Inquiet pour sa survie, le Liban voudrait que les migrants syriens rentrent chez eux
Récemment, le ministre des Affaires sociales du Liban s'est rendu à Paris et à Bruxelles pour dire à l'Occident, notamment à l'ONU, qu'il fallait changer d'attitude à l'égard de son pays, submergé par les déplacés syriens. Quelques médias ont relayé le désarroi du Dr Hector Hajjar : le JDD reprend son propos « Notre peuple est en train d'être remplacé », tandis que RND souligne que « le Liban, au bord du chaos, lance un cri d'alarme ». Hormis les milieux sensibles à la cause chrétienne, sa tribune dans Le Figaro est passée inaperçue, alors qu'elle est riche en leçons : toute société plurielle ne doit-elle pas se soucier en permanence de ses déséquilibres internes ? Qualifié de « baromètre » ou de « laboratoire », le Liban nous renseigne depuis longtemps sur les possibilités d'une île démocratique dans l'océan proche-oriental.
Le Dr Hajjar n'est pas une tête brûlée. C'est un militant social. Fondateur de l'ONG Message de Paix, ce chirurgien-dentiste lutte pour l'insertion de personnes déficientes mentales. Il connaît bien les programmes humanitaires. Avec Caritas et Risala Assalam, il est aussi à l'origine des ONG Christian Entrepreneurs and Business Leaders, la Communauté des Frères Missionnaires et l'association Prévention, Soutien et Développement (PAD).
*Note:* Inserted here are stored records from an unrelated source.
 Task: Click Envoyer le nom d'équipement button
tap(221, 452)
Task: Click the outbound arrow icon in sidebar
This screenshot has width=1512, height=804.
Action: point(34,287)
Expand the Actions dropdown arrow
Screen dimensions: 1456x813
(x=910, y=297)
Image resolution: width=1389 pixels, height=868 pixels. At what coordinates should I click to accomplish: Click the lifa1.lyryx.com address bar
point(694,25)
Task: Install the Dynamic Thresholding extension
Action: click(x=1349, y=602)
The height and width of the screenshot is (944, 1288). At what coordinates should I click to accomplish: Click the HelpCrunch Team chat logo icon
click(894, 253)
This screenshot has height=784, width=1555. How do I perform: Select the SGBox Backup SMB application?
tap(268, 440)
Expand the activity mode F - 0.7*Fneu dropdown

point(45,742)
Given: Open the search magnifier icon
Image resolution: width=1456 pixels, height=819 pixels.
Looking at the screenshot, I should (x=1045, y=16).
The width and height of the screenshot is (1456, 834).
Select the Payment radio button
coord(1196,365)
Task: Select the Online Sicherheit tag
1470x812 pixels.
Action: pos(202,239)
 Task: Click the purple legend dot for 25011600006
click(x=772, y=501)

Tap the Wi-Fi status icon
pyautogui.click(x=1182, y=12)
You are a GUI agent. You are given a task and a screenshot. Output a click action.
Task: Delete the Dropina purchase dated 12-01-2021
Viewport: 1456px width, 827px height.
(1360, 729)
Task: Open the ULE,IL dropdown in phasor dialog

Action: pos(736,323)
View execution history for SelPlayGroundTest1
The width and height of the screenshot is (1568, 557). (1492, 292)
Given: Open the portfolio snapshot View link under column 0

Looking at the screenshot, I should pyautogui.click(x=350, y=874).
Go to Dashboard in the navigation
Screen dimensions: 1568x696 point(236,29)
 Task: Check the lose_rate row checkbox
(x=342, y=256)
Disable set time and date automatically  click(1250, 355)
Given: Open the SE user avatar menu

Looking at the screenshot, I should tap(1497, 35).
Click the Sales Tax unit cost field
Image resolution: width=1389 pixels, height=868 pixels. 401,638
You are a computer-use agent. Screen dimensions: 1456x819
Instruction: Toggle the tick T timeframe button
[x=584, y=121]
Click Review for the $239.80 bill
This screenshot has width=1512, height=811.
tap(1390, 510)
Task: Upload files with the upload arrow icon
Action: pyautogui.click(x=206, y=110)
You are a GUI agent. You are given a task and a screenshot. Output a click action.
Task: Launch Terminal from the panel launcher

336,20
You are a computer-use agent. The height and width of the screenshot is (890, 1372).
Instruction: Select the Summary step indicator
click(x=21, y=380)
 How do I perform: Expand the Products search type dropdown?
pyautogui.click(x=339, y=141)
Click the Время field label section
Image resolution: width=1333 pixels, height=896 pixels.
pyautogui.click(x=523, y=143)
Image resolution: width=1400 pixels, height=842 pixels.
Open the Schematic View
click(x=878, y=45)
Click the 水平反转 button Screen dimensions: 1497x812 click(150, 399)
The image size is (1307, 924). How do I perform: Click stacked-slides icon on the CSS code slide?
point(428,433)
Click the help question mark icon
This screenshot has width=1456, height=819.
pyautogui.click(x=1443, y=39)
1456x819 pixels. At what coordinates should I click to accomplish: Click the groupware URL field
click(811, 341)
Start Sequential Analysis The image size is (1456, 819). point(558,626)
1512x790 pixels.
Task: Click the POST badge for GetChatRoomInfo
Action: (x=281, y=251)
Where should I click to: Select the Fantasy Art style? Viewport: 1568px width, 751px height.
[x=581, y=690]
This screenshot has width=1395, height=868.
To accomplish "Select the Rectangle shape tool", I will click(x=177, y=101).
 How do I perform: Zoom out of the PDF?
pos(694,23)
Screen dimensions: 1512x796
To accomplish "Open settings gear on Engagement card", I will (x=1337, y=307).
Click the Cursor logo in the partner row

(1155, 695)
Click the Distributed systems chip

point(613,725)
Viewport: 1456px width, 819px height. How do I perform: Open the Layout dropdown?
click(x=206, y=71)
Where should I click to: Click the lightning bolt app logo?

Le Dr Hajjar pointe la présence de deux millions de migrants syriens sur son sol, soit plus de 30 % de la population. Pour lui, « ils n'ont pas vocation à y rester pour des générations encore ». Il faut donc, estime-t-il, « que tout nouvel accord intègre la question [de leur] rapatriement ». Et d'ajouter : « Si tel n'était pas le cas, les Libanais comprendraient […] que la disparition de leur pays est une hypothèse de travail de la communauté internationale. » C'est ce point qui est le plus sensible. La communauté internationale empêche que les déplacés qui s'infiltrent illégalement au Liban soient expulsés, comme elle interdit l'expulsion des prisonniers, après qu'ils ont purgé leur peine, en contradiction avec le droit international.
Aujourd'hui, 1 468 000 personnes déplacées sont enregistrées, mais plus de 500 000 ne le sont pas. Or, la communauté internationale déploie tous ses efforts pour que les Syriens restent sur place. Ils reçoivent de l'argent (cash assistance) et ont un accès prioritaire à des services que les Libanais ne peuvent pas s'offrir, comme l'hôpital. Certains en arrivent à se faire passer pour réfugiés pour accéder à ces prestations.
Les Syriens sont présents dans 97 % des municipalités, c'est-à-dire partout. Pour chaque naissance d'un enfant libanais, il y a quatre naissances d'enfants syriens, dénués de papiers d'identité. Le nombre de Libanais augmente de 1 % par an, contre 4 % chez les Syriens. Selon le Dr Hajjar, 85 % des crimes sont commis par des Syriens, 40 % des détenus sont de nationalité syrienne.
« Le Liban, écrit le Dr Hajjar, est pris en étau ». D'un côté, la communauté internationale impose et organise la présence de deux millions de déplacés au Liban, de l'autre, les pays donateurs de l'UNRWA (Office de Secours et de Travaux des Nations Unies pour les Réfugiés de Palestine dans le Proche-Orient) menacent de cesser leur financement, « alors que près de 500 000 Palestiniens vivent dans notre pays ».
« 80 % des Libanais vivent sous le seuil de pauvreté, et des radeaux de familles désespérées quittent déjà régulièrement le port de Tripoli », s'afflige le Dr Hajjar. Nul n'a intérêt à ce que ce « phare de la liberté » s'éteigne.